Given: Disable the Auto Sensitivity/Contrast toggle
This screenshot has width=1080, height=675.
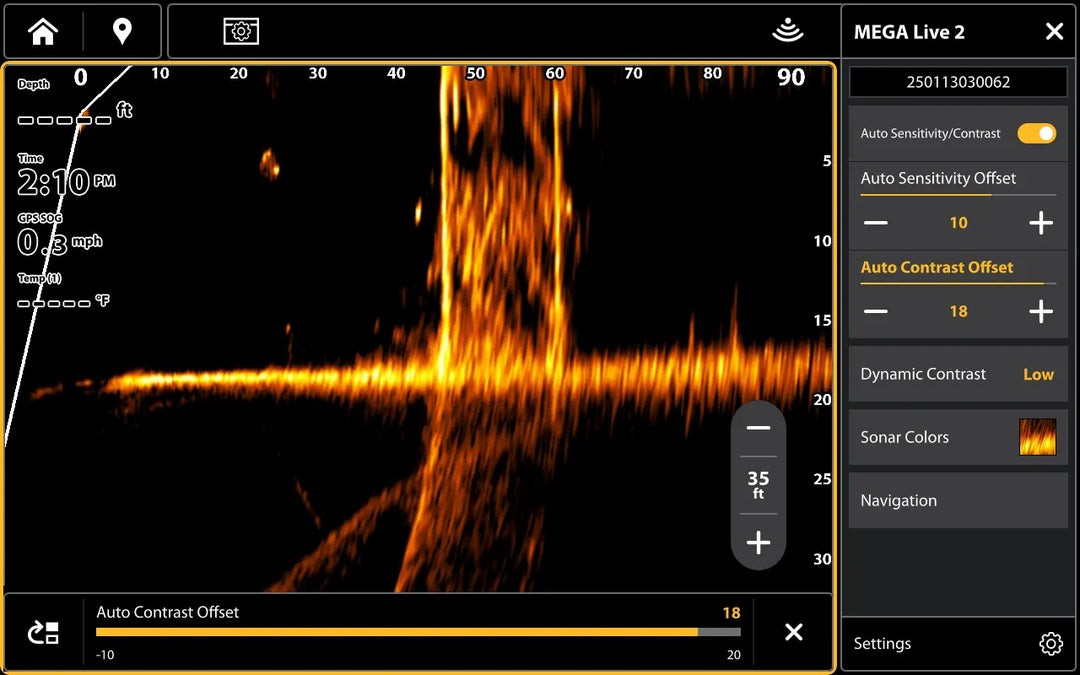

------------------------

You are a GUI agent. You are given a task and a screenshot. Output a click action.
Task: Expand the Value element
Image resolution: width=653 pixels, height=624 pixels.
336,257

------------------------

Extract from the data above every line that includes the word "screenshot", and copy each of those lines in full.

● **TASK RESPONSE**
This screenshot has width=1080, height=675.
You are a GUI agent. You are given a task and a screenshot. Output a click action.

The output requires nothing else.